Louisville turned to alum and longtime Kentucky assistant Kenny Payne to replace Chris Mack as coach (3). Payne, considered an ace recruiter, immediately made landing top 2023 recruit D.J. Wagner a priority, even hiring D.J.’s grandfather Milt (4) to his support staff to sweeten the deal. It’s a Bluegrass State battle between Louisville and Kentucky to land Wagner’s services. Payne also hired Duke assistant Nolan Smith off Jon Scheyer’s staff (5), so Scheyer raided Kentucky’s bench to add rising star recruiter Jai Lucas (6).

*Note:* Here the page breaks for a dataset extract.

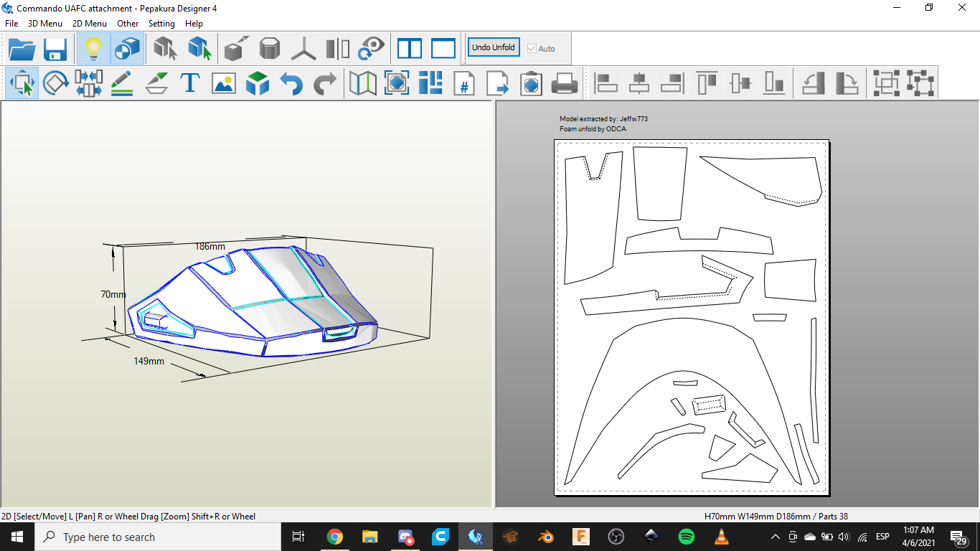This screenshot has height=551, width=980.
Task: Select the edge color pencil tool
Action: pyautogui.click(x=122, y=83)
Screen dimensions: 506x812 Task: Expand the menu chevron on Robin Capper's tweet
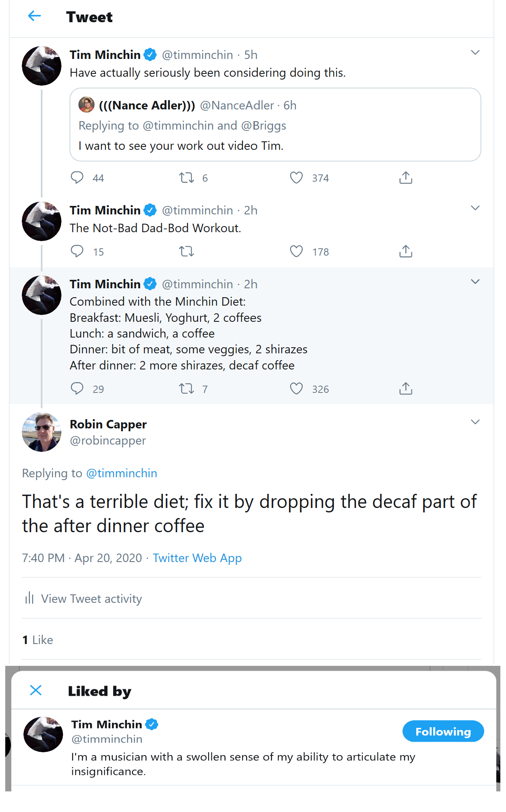(475, 422)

The first vacancy of the carousel was at Maryland, which parted ways with Mark Turgeon early in the 2021–22 season. From the moment the job opened, Seton Hall’s Kevin Willard was seen as a strong candidate, and the Terrapins’ search eventually led to Willard (7) shortly after the Pirates’ season ended in blowout fashion against TCU. Between yet another early NCAA tournament exit and a “classless” final press conference, the Willard era in South Orange ended rather unceremoniously. But Seton Hall fans should be thrilled about the future after landing alum Shaheen Holloway (8), who burst into coaching superstardom by leading Saint Peter’s to the Elite Eight.

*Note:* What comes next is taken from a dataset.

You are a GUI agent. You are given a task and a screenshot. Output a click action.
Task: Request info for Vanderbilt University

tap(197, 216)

But the center of this year’s coaching carousel was, without question, the SEC. Six of the league’s 14 schools changed coaches this offseason, and in many instances schools competed for the same candidates.

  • Georgia was first to the market after Tom Crean flamed out in Athens, and the Bulldogs stayed within the league to hire Florida’s Mike White (9). White was starting to feel the heat in Gainesville, but expectations are lower at UGA, and he finished outside the top 50 in KenPom only once in six seasons at Florida.
  • Florida responded with a daring hire: 37-year-old Todd Golden (10), who was fresh off leading San Francisco to the NCAA tournament. Golden is analytically savvy, spent some time in the SEC working under Bruce Pearl at Auburn and put together a remarkable year with the Dons. Still, it’s a big jump from going 22–21 in three years in the WCC to a program that has the upside to win a national title.
  • LSU was forced to jump into the coaching market when the NCAA’s notice of allegations against Will Wade was even more damning than expected. The Tigers went with Murray State’s Matt McMahon (11), who had to essentially completely turn over the roster after a mass exodus into the transfer portal.
  • Missouri moved on from Cuonzo Martin and replaced him with Cleveland State coach Dennis Gates (12), who has been a hot name to move up since taking the Vikings to the NCAA tournament in 2021. Gates, a former Leonard Hamilton assistant at Florida State, brought well-regarded FSU assistant Charlton “C.Y.” Young (13) with him to Columbia as his top assistant and paid him $600k per year to do it.
  • South Carolina parted ways with Frank Martin, who took the Gamecocks to the Final Four in 2017. His replacement: Lamont Paris (14), who comes in from Chattanooga. Paris made a splash early by landing top 2023 recruit G.G. Jackson and convinced him to reclassify and join the Gamecocks right away for this season.
  • Mississippi State might be the toughest job in the league, but athletic director John Cohen earned strong marks for hiring New Mexico State’s Chris Jans (15). Jans is a grinder who’ll be able to navigate the tricky SEC waters in recruiting and is fresh off beating UConn in the NCAA tournament.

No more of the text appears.